---------- EXERCISE PASSAGE

Defendant also states the parties
discussed entering into a protective order prior to further disclosure, so as
to protect Defendant’s interest in keeping its design and testing information
confidential. (McKie Decl. ¶ 11.) Defendant indicates that it is still willing
to engage in such an order. (Id.)
Plaintiff
provides arguments to some of the amended responses. Specifically, Plaintiff is
skeptical Defendant has no knowledge of incidents regarding “speed wobble” and
manhole covers in Special Interrogatory Nos 67, 76-78, and 88-90. Plaintiff
also notes amended responses were not served to Special Interrogatories Nos. 82-84
concerning complaints of stability. However, Plaintiff’s reply makes no mention
of the IDC process or attempts to engage in further meet and confer.
It
is apparent to the Court that Plaintiff’s initial motions are far afield from
the current state of discovery in the case. Since the filing of Plaintiff’s
motions multiple IDC have taken place which changed the landscape of discovery.
Further, Defendant has provided amended responses in accordance with issues
addressed at those IDC which are not reflected in the initial motion. The IDC
court orders were to further meet and confer, yet that has apparently not
happened.
Given
the representations of Defendant, the Court is inclined to remove the motion
from the calendar pending further meet and confer. The Court encourages the
parties to reengage in a discussion to narrow their requests and to revisit the
issue of a protective order. However, this case should be much further along in
the discovery process and preparation for trial. A such, the Court is forced to schedule
further status conferences and mandatory Informal Discovery Conferences. Should Plaintiff find the meet and confer
process fruitful, it can simply notify the Court to take the status conference
and Informal Discovery Conference off calendar.

--------------------

QUESTIONS:
1. List every Special Interrogatory number or number range cited in the discovery ruling.
2. Print the discovery ruling from "Defendant also states" up to and including "an order. (Id.)".

---------- MATERIAL PROVIDED

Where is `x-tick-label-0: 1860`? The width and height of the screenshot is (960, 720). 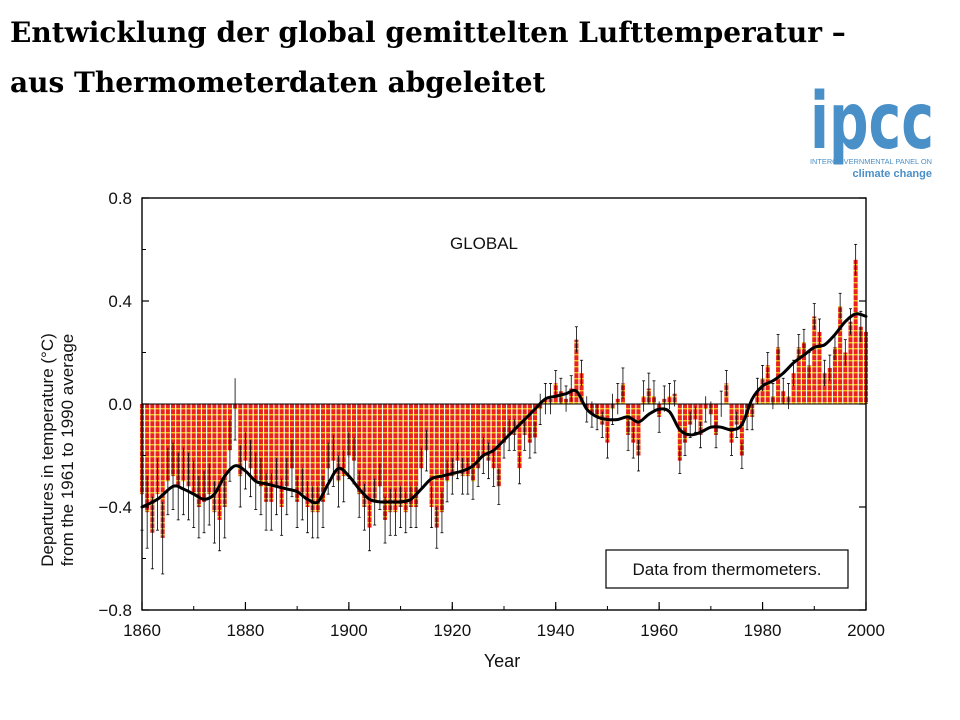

--------------------

ANSWERS PROVIDED:
1.
67
76-78
88-90
82-84

2.
Defendant also states the parties
discussed entering into a protective order prior to further disclosure, so as
to protect Defendant’s interest in keeping its design and testing information
confidential. (McKie Decl. ¶ 11.) Defendant indicates that it is still willing
to engage in such an order. (Id.)